Personal information
- Born: September 30, 1988 (age 37) Staten Island, New York City, New York, U.S.
- Family: Anoaʻi

Professional wrestling career
- Ring name(s): Samoan Dragon Sean Maluta
- Billed height: 5 ft 8 in (173 cm)
- Billed weight: 191 lb (87 kg)
- Trained by: Afa Anoaʻi
- Debut: 2004

= Sean Maluta =

American professional wrestler (born 1988)

Sean Maluta (born September 30, 1988) is an American professional wrestler currently competing on the independent circuit. He made a number of appearances with WWE and took part in the first Cruiserweight Classic. He has also made appearances for Impact Wrestling (now known as Total Nonstop Action Wrestling) and All Elite Wrestling (AEW).

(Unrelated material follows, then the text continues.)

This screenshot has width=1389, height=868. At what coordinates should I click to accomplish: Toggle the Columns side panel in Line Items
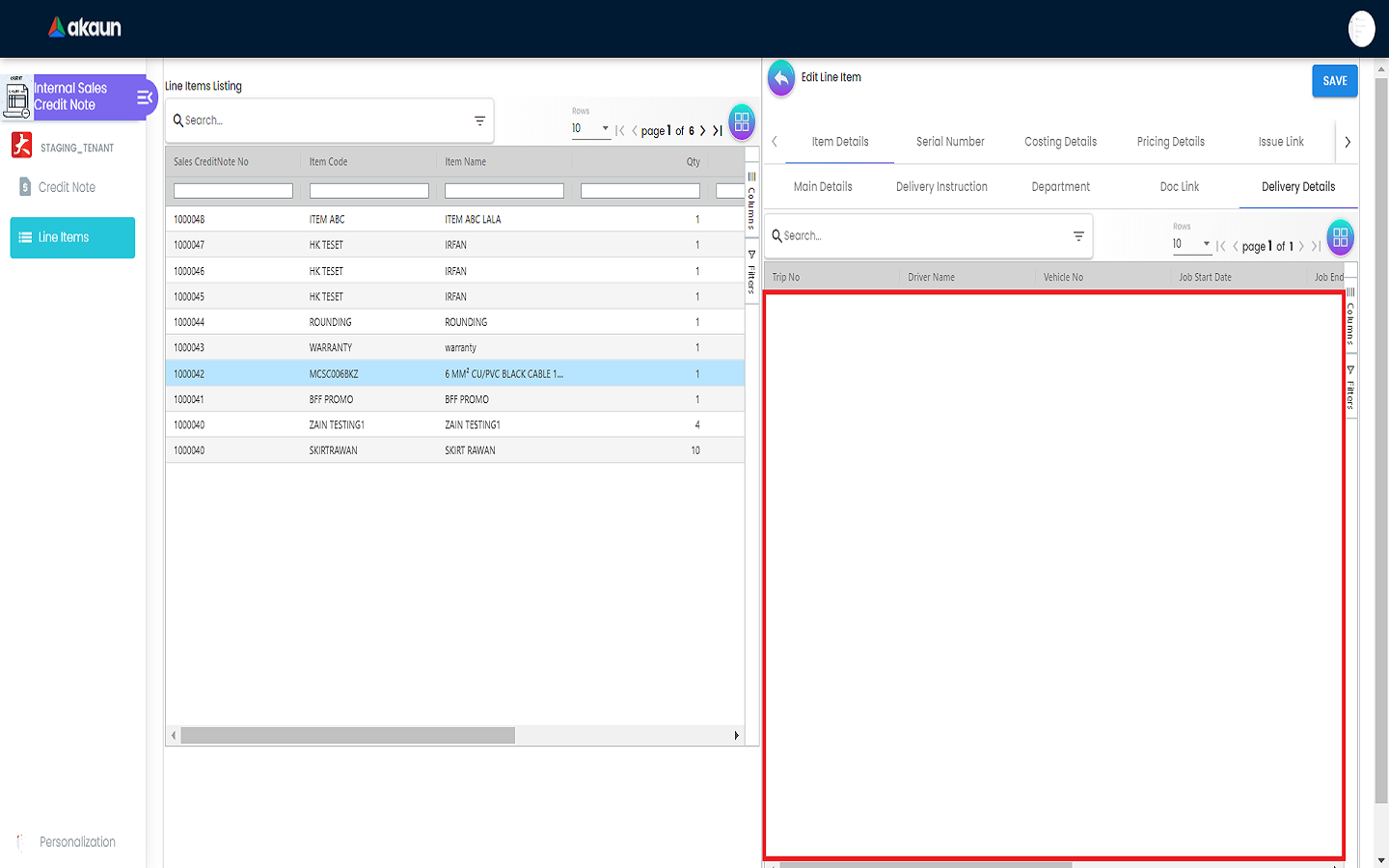pos(751,201)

==Professional wrestling career==
Maluta has made several appearances for WWE, starting in June 2016 when he was announced as one of 32 men participating in the inaugural Cruiserweight Classic. In his first and only match in the tournament, Maluta was eliminated by Kota Ibushi. Maluta again wrestled for WWE on July 13, this time in their developmental territory NXT, losing to Hideo Itami. The following day, Maluta teamed with fellow CWC participant Mustafa Ali in a dark match, losing to TM61 (Nick Miller and Shane Thorne). The following month, Maluta teamed with Ariya Daivari in a loss to the Bollywood Boyz (Gurv and Harv Sihra), and again lost to the Bollywood Boyz in September, this time teaming with Danny Burch. Maluta again returned to WWE in October, losing to Bobby Roode, once again in NXT. Maluta appeared on NXT on March 1, 2017, he was squashed by Patrick Clark. Maluta again competed for WWE in January 2017 on 205 Live, first losing in Tajiri's return match, and then to The Brian Kendrick the following week. Maluta returned to NXT on May 17, 2017, losing to Drew McIntyre. Maluta made another appearance the following year on the July 25 edition of NXT losing to Adam Cole. In 2023, Maluta made his debut in Boca Raton Championship Wrestling and wrestled against Alan S2S Martinez.

==Championships and accomplishments==
- Boca Raton Championship Wrestling
  - BRCW Tag Team Championship (1 time) – with Jaka
- Full Impact Pro
  - FIP World Tag Team Championship (1 time) – with Jaka
- World Xtreme Wrestling
  - WXW Heavyweight Championship (3 times)
  - WXW Television Championship (1 time)
  - WXW Cruiserweight Championship (3 times)
  - WXW Tag Team Championship (2 times) – with Nick Nero (1) and Afa Jr. (1)
  - Wild Samoan Tag Team Tournament (2017) – with Afa Jr.